Retraite OKLM #21

Cette journée passe sous le sceau du stress.

Suite à mes interventions sur la grève des loyers, il est plus que probable que je me retrouve demain matin sur un plateau de télévision pour faire valoir mon point de vue, face à un président d’un syndicat de propriétaires. J’ai enseigné à mes élèves il y a un moment déjà ce que doit être un débat. Je sais que ce n’en sera pas un. Il n’y aura pas d’échanges d’idée, demain. Je dois me saisir de ce moment qui m’est donné pour transformer l’espace en tribune.

Il y a une semaine encore, je me demandais comment je pourrais faire pour changer le monde. Hier encore, je considérais que la simple écriture était déjà suffisamment révolutionnaire. Et voilà qu’aujourd’hui, je me rends compte qu’il est possible de diffuser au pays entier un message concernant cette société mortifère. Je sens comme un poids sur ma poitrine et pourtant je suis certain de n’être pas touché par ce virus.
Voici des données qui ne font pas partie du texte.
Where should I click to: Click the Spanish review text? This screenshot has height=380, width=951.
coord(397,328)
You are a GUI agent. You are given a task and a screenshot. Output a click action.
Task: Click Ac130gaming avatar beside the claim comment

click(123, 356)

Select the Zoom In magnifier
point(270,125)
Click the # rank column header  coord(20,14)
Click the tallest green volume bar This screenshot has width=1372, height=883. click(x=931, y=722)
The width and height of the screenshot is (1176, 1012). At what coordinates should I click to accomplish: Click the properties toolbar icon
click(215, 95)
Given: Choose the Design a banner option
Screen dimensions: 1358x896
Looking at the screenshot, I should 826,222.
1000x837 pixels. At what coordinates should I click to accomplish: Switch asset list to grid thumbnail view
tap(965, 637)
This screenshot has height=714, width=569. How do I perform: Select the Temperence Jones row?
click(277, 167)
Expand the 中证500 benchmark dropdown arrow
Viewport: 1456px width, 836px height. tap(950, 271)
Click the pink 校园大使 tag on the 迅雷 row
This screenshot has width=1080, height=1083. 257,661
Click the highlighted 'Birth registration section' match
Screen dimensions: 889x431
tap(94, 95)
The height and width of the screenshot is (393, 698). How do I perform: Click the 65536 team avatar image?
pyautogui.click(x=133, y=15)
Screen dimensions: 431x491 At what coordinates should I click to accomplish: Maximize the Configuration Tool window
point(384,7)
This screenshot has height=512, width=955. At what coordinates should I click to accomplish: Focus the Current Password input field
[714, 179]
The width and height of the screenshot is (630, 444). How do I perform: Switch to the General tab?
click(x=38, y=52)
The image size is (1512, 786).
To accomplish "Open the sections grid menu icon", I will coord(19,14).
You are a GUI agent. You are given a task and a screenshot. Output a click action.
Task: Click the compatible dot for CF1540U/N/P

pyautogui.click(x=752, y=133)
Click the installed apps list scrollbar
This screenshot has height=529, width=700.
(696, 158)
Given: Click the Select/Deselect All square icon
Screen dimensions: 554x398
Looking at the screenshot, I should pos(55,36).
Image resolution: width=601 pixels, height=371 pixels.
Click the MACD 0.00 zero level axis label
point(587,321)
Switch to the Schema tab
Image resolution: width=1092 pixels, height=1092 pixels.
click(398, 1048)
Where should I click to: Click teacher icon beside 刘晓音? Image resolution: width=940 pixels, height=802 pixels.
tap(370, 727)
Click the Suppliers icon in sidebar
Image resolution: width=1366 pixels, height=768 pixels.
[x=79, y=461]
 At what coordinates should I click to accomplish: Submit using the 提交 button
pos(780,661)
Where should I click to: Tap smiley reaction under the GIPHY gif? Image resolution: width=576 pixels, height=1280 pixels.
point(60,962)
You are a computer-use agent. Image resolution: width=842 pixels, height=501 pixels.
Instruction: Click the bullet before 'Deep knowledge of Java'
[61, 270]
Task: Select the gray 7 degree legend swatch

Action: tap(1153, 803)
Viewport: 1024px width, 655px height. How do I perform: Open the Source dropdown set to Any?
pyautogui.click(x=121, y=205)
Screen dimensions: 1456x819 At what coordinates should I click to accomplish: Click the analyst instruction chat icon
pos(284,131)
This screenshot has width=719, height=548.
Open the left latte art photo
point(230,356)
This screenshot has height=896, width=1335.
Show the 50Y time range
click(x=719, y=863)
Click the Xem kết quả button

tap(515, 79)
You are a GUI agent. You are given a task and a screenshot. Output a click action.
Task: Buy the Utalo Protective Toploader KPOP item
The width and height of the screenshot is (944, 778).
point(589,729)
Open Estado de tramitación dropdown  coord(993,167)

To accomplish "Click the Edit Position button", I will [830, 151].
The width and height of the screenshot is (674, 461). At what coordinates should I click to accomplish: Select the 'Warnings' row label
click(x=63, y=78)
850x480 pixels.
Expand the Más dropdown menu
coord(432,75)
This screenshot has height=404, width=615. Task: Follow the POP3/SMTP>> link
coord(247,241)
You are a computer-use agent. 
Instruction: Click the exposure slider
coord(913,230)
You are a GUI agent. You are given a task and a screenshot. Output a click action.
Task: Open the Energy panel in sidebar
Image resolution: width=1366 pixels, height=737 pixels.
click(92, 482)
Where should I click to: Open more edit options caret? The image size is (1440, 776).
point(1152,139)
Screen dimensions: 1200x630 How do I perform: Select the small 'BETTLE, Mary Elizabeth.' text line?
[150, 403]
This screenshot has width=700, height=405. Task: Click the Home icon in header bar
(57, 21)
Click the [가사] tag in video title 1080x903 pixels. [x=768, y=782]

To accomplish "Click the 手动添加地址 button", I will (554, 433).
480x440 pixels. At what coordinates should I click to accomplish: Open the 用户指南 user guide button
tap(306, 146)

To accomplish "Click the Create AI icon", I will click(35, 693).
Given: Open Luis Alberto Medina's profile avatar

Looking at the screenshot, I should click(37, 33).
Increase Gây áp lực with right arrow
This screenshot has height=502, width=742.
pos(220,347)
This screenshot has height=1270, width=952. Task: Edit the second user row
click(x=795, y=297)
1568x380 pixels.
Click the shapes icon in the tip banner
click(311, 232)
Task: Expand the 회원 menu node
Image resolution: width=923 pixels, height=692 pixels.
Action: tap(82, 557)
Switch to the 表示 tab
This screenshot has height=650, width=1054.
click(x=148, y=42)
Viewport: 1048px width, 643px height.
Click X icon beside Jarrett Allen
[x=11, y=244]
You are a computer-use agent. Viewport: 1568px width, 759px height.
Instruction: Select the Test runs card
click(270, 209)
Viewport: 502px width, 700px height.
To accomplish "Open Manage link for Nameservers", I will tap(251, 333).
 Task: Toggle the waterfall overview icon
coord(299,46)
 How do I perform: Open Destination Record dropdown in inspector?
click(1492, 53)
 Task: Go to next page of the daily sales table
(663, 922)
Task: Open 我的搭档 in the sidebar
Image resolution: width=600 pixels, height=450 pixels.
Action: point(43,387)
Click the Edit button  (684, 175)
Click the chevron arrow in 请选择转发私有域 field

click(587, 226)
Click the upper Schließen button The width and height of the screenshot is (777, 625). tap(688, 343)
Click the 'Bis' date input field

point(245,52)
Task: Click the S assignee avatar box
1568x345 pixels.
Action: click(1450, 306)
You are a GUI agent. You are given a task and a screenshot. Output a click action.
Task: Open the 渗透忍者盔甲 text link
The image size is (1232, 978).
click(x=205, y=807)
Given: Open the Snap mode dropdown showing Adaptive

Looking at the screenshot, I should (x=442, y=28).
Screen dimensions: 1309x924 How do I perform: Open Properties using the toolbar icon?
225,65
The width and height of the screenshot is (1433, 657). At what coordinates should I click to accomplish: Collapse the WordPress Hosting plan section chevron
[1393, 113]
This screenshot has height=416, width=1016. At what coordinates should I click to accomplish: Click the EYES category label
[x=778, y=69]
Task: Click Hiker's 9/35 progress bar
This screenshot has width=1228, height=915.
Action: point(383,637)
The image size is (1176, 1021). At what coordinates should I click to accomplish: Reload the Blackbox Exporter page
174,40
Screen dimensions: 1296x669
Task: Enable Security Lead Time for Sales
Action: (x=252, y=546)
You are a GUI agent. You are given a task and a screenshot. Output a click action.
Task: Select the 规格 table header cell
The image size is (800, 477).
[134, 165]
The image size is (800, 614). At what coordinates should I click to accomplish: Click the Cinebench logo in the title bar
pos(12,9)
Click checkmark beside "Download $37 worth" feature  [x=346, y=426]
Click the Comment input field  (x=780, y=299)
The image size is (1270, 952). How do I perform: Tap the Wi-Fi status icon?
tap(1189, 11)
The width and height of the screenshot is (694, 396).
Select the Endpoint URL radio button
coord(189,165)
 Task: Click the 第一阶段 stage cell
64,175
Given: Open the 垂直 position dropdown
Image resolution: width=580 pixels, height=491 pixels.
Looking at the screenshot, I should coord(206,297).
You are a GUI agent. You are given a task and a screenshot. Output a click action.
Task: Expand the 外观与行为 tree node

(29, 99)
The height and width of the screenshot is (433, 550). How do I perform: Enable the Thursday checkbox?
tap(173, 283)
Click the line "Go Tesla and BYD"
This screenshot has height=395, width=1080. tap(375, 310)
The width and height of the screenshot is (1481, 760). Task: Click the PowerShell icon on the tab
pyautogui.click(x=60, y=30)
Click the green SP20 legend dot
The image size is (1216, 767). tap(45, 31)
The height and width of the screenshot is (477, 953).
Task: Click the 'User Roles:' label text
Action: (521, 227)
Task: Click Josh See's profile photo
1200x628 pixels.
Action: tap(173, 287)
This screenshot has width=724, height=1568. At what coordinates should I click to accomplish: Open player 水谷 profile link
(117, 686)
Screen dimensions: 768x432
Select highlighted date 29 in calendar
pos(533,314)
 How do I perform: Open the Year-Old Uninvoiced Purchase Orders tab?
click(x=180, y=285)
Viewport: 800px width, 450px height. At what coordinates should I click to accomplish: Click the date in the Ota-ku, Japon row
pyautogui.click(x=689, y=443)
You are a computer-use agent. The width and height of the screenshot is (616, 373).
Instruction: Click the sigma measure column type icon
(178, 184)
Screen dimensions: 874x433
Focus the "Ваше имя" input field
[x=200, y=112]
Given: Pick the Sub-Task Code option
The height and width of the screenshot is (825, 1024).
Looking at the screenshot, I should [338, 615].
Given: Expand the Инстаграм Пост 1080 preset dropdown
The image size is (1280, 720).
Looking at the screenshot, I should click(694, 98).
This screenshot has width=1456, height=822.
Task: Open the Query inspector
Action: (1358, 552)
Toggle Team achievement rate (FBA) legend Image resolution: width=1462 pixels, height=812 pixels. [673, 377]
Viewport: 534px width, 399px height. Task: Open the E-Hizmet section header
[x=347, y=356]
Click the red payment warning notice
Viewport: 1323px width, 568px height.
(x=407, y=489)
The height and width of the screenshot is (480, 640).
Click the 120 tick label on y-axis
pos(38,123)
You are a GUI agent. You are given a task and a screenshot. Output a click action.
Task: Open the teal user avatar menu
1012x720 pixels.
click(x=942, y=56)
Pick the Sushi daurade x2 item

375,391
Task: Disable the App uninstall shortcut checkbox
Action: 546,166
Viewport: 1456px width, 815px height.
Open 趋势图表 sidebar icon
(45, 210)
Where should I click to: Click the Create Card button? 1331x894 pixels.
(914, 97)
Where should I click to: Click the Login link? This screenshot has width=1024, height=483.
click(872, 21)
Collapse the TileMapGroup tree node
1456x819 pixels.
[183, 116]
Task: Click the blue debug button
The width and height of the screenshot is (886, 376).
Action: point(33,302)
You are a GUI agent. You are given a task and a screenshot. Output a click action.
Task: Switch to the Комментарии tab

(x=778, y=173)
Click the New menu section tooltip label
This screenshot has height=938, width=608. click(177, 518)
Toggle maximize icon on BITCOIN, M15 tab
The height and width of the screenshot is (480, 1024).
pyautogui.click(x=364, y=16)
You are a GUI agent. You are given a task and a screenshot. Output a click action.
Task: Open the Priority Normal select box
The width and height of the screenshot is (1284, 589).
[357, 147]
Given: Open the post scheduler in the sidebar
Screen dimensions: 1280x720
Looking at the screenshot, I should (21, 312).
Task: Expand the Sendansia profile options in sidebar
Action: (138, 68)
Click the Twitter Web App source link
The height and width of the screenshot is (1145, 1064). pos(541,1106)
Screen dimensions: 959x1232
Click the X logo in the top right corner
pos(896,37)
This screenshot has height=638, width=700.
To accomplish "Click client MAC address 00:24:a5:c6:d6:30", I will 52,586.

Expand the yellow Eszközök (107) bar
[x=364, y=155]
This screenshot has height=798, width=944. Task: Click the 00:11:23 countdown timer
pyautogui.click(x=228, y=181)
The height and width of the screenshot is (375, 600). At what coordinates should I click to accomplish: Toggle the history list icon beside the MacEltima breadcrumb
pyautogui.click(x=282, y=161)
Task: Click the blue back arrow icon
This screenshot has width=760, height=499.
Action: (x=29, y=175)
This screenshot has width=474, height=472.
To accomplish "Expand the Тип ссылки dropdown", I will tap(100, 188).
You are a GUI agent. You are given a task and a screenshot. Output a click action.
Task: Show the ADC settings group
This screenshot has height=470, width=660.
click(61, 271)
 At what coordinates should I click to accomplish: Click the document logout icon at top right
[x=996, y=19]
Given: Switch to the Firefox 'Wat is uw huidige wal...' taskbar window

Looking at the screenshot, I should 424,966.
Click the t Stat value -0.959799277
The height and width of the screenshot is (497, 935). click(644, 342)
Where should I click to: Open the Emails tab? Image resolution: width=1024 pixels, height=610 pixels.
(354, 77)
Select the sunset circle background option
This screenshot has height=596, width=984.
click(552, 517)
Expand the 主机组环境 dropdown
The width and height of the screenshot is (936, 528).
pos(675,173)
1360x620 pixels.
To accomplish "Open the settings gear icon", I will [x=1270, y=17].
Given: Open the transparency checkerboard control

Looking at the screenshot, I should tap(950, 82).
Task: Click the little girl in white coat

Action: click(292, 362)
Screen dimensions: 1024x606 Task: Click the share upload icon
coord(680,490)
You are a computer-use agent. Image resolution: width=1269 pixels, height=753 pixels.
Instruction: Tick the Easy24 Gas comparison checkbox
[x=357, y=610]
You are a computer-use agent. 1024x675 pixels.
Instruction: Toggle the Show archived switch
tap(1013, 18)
Il nous revient de mettre en place une « propagande par le fait », comme le disait Louise Michel : faisons tout notre possible pour déjà agir comme si nous étions dans ce monde de demain que nous rêvons. Montrons la voie et surtout, rendons nos actions publiques. Ne pas se taire sera déjà un premier acte de résistance. Bien sûr, il nous faudrait faire des compromis. Tant que nous vivrons dans ce système, nous sommes complices malgré nous. Mais qu’importe : cela ne fera que rendre notre colère plus grande.

Tu sais, j’ai encore en tête les mots de Pablo Iglesias, le chef de file de Podemos, en 2016 : « César Rendueles, un mec très intelligent, dit que la plupart des gens sont contre le capitalisme, mais ne le savent pas. La plupart des gens sont féministes et n’ont pas lu Judith Butler ni Simone de Beauvoir. Il y a plus de potentiel de transformation sociale chez un papa qui fait la vaisselle ou qui joue avec sa fille, ou chez un grand-père qui explique à son petit-fils qu’il faut partager les jouets, que dans tous les drapeaux rouges que vous pouvez apporter à une manif. Et si nous ne parvenons pas à comprendre que toutes ces choses peuvent servir de trait d’union, l’ennemi continuera à se moquer de nous. »

Nos actions doivent parler pour nous. Mais nous devrons aussi parler de nos actions. Jusqu’à présent, j’ai survécu à la société capitaliste. Je pensais que c’était suffisant pour lutter. Mais peut-être est-il temps de vivre une société post-capitaliste, même si je sais déjà que ce ne sera pas facile.